## Required tasks
- a) In the MongoDB backup guide, which storage engine does MongoDB typically use?
- b) Reproduce the part of the MongoDB backup guide between "MongoDB's flexibility comes" and "avoid common mistakes.", inclusive.

Piter Adyson

Posted on Jan 19

MongoDB backup best practices — Essential strategies for MongoDB backup and recovery

#mongodb #database

MongoDB's flexibility comes with unique backup challenges. Unlike traditional relational databases, MongoDB's document model, sharding architecture and replica sets require specific backup strategies. This guide covers essential best practices for protecting your MongoDB data, from basic single-server setups to complex sharded clusters. Whether you run MongoDB Atlas or self-managed instances, these strategies ensure you can recover from any failure scenario.

Understanding MongoDB backup fundamentals

MongoDB stores data as BSON documents in collections. The database uses a storage engine (typically WiredTiger) that manages data files, journal files and indexes. Understanding this architecture helps you choose appropriate backup methods and avoid common mistakes.

How MongoDB stores data

WiredTiger creates several file types in the data directory. Data files contain actual documents, journal files provide crash recovery and metadata files track internal state. During normal operation, MongoDB writes changes to the journal before updating data files. This write-ahead logging ensures consistency even if the server crashes.

Backups must capture a consistent snapshot of these files. If you simply copy files while MongoDB runs, you risk inconsistent backups where some files are newer than others. Different backup methods solve this problem in different ways.

MongoDB backup methods

MongoDB offers several backup approaches:

Method	Best for	Consistency	Downtime	Storage size
mongodump	Small databases (<100GB), cross-version portability	Application-consistent	No downtime	Smaller (BSON compressed)
Filesystem snapshot	Large databases, fast recovery	Point-in-time consistent	Seconds (if using fsync+lock)	Full size (compressed with snapshot)
Cloud provider backup	Managed MongoDB (Atlas, AWS DocumentDB)	Automated consistent snapshots	No downtime	Managed by provider
Replica set delayed member	Simple continuous backup	Eventually consistent	No downtime	Full database size
Continuous backup (oplog)	Point-in-time recovery requirements	Continuous with oplog replay	No downtime	Base + oplog archives

No single method fits all scenarios. Small databases benefit from mongodump's simplicity. Large sharded clusters need filesystem snapshots or cloud provider backups. Production systems typically combine multiple methods for layered protection.

The 3-2-1 backup rule for MongoDB

The 3-2-1 rule provides a simple framework for backup reliability: keep 3 copies of your data, on 2 different storage types, with 1 copy offsite.

Implementing 3-2-1 with MongoDB

For a production MongoDB deployment, this means:

Primary data: Your running MongoDB database
Local backup: Daily snapshots on the same server or local network
Remote backup: Offsite storage in S3, Google Cloud Storage or another region

This protects against hardware failures (local backup), site disasters (remote backup) and human errors (multiple copies). If ransomware encrypts your primary database and local backups, the remote copy remains safe.

## Stored records
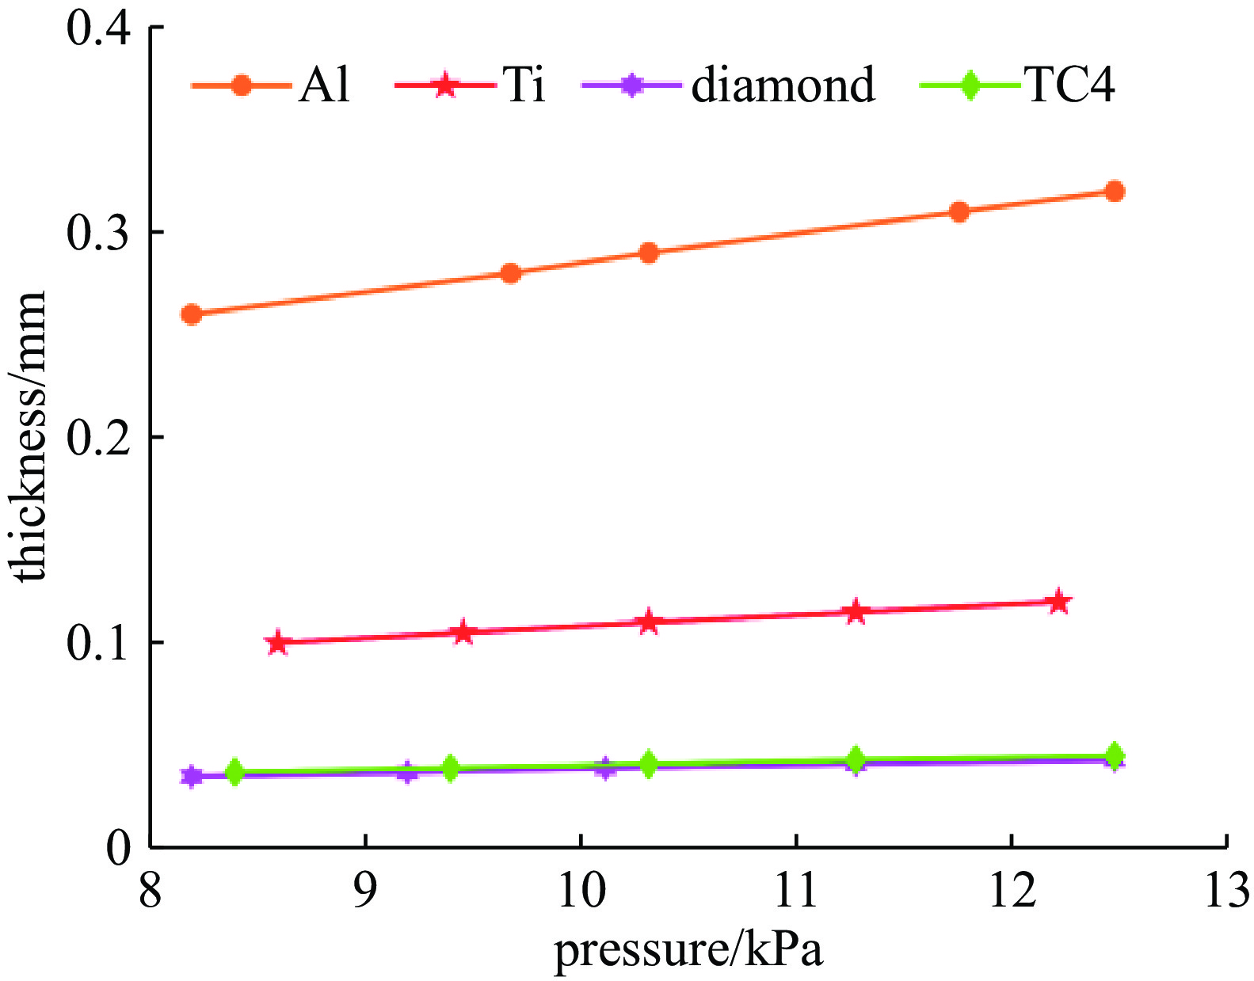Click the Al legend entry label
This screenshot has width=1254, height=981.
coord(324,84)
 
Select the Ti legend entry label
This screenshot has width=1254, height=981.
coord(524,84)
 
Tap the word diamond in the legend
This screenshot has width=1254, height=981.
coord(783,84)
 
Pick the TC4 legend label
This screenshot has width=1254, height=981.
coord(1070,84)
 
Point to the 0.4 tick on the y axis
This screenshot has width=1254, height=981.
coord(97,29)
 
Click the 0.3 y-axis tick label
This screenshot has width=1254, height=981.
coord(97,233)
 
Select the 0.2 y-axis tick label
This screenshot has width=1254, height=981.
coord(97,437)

--

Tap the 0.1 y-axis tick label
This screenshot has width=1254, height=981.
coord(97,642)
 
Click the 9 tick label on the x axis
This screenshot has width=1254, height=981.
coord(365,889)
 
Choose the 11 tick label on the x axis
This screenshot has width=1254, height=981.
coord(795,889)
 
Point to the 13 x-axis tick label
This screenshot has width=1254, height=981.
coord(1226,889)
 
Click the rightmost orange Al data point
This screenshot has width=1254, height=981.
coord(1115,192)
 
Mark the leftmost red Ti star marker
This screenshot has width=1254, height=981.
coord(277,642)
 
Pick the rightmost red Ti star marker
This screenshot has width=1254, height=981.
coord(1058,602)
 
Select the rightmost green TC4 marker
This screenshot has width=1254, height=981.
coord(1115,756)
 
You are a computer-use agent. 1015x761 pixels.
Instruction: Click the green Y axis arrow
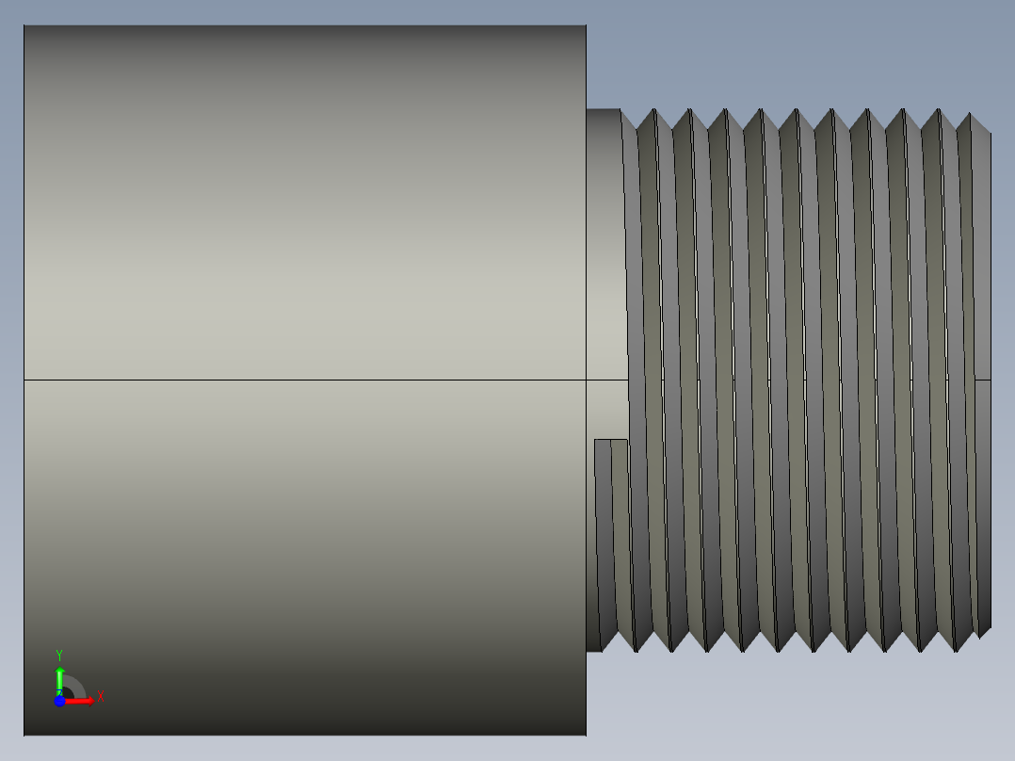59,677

## Outputs for the tasks
- a) WiredTiger

- b)
MongoDB's flexibility comes with unique backup challenges. Unlike traditional relational databases, MongoDB's document model, sharding architecture and replica sets require specific backup strategies. This guide covers essential best practices for protecting your MongoDB data, from basic single-server setups to complex sharded clusters. Whether you run MongoDB Atlas or self-managed instances, these strategies ensure you can recover from any failure scenario.

Understanding MongoDB backup fundamentals

MongoDB stores data as BSON documents in collections. The database uses a storage engine (typically WiredTiger) that manages data files, journal files and indexes. Understanding this architecture helps you choose appropriate backup methods and avoid common mistakes.